- _EXTRACT_:
━━━━━━━━━━

And such is the fruit which Jesus Christ continually expects from the miracles of his grace: he operates before your eyes, you who have long walked in his ways, sudden and surprising conversions, in order by the fervour and the zeal of these newly risen from the dead, to confound your lukewarmness and indolence. Yes, my brethren, nothing is more calculated to cover us with confusion, and to make us tremble over the infidelities which we still mingle with a cold and languishing piety, than the sight of a soul buried, but an instant ago, in the corruption of death and sin, and whose errors had perhaps inflated the vanity of our zeal, and served as a butt to the malignity of our censures; than the sight, I say, of such a soul, vivified, a moment after, by grace, freed from his chains, and boldly walking in the ways of God, more eager after mortification than formerly after pleasure; more removed from the world and its amusements than apparently he was once attached; scrupling to himself the most innocent recreations; allowing himself almost no bounds to the vivacity and transports of his penitence; and every day making rapid advances in piety: while we, after many years of piety, alas! still languish on the beginning of that holy career; while we, after so many signal favours received, after so many truths known, after so many sacraments and other duties of religion attended, alas! we still hold to the world and to ourselves by a thousand ties; we are yet but in the first rudiments of faith and of a Christian life, and still more distant than at first from that zeal and that fervour which constitute the whole value and the whole security of a faithful piety.

━━━━━━━━━━

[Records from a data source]
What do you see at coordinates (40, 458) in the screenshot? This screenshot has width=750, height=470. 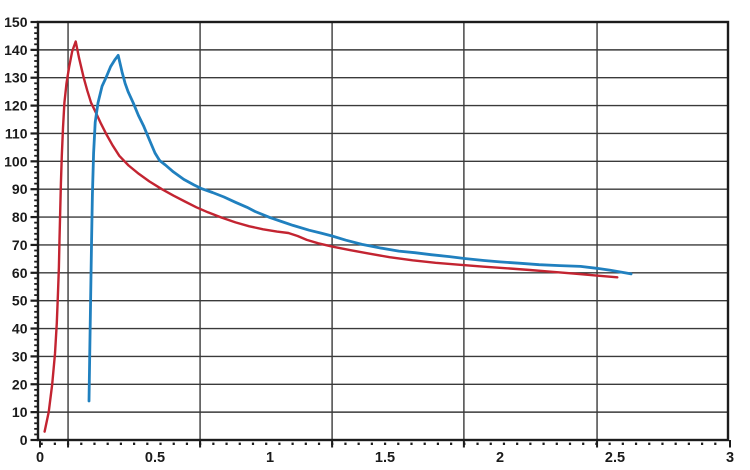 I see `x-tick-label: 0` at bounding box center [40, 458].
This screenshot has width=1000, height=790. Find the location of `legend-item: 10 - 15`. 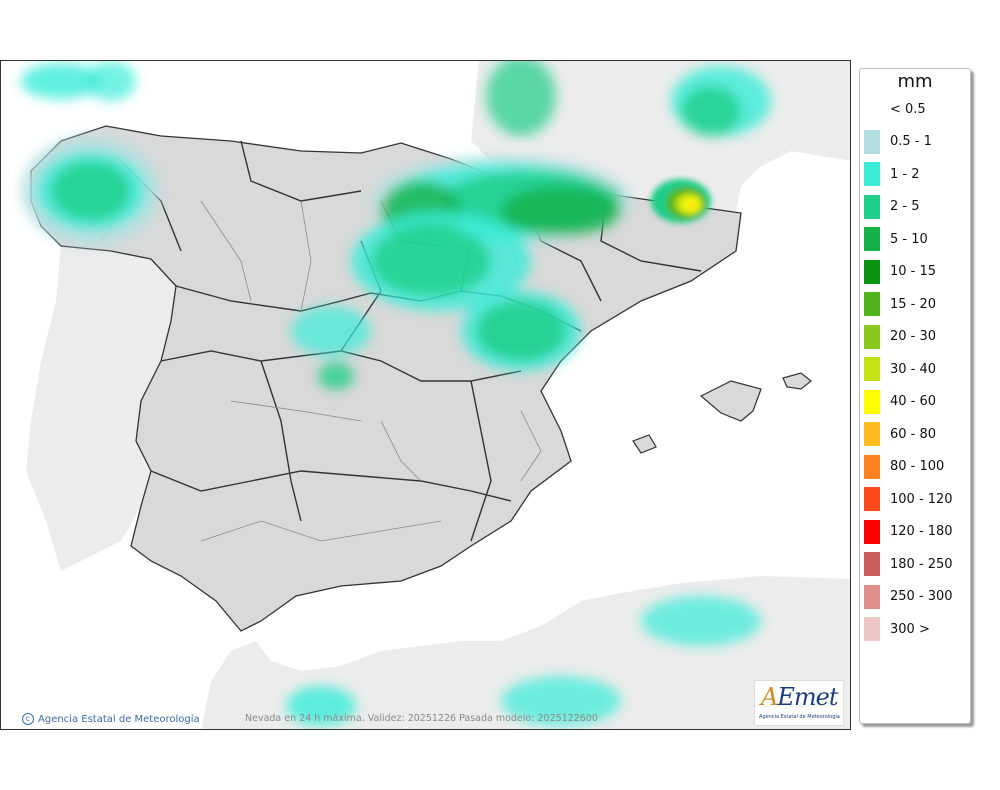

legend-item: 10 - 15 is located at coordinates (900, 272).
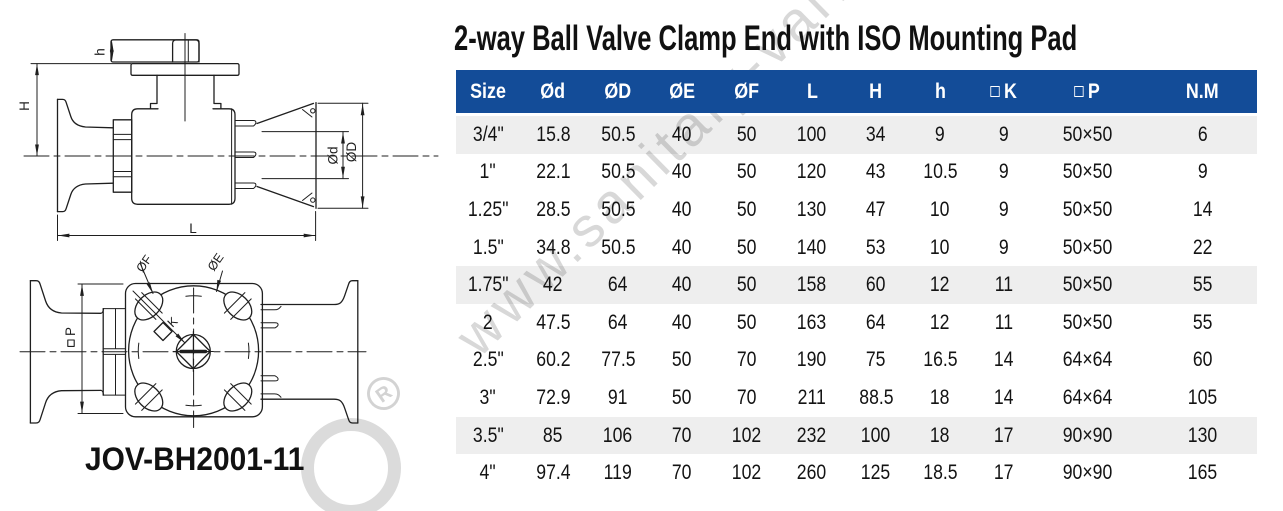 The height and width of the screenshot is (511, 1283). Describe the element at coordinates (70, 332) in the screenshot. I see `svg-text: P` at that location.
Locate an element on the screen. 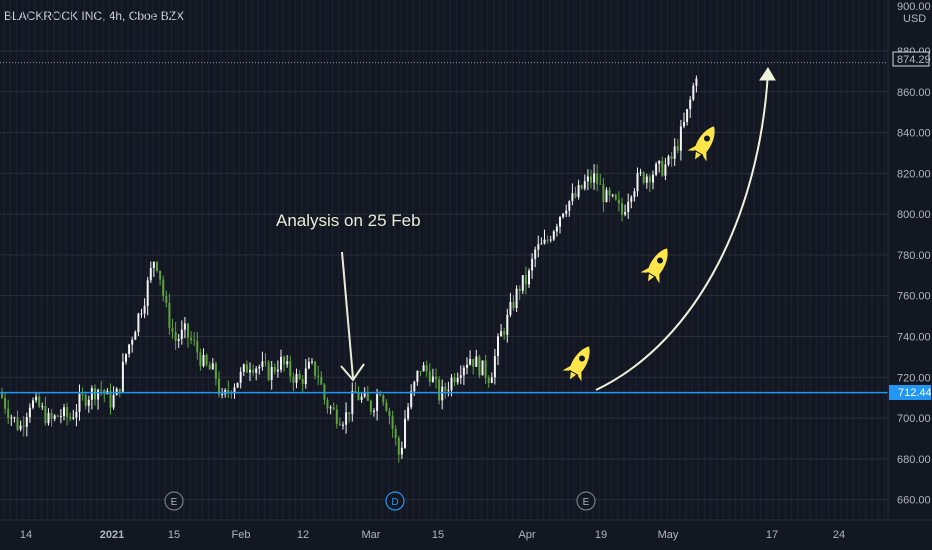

━━━━━━━━━━

- _TO-DO ITEM 1_:
According to the sermon passage, what does Jesus Christ work before the eyes of those who have long walked in his ways?
- _TO-DO ITEM 2_:
Pick up the sermon passage after its final sentence and carry it forward.

- _WRITTEN REPLY 1_:
Sudden and surprising conversions.

- _WRITTEN REPLY 2_:
My brethren, the dreadful prophecy of Jesus Christ is every day fulfilled before our eyes. Publicans and sinners, persons of a scandalous conduct according even to the world, and as distant from the kingdom of God as the east is from the west, are converted, repent, surprise the world with the sight of a retired and mortified life, and shall sit down with Abraham, and Isaac, and Jacob; and, perhaps, we, who are looked upon as children of the kingdom, — we, whose manners present nothing to the eyes of the world but what is orderly and laudable; we, who are held out as models of propriety and piety; we, whom the world canonizes, and which we glorified with the reputation and the appearances of piety; alas! we shall perhaps be rejected and confounded with unbelievers, for having always laboured at our salvation with negligence, and having preserved a heart still altogether worldly, in the midst even of our pious works.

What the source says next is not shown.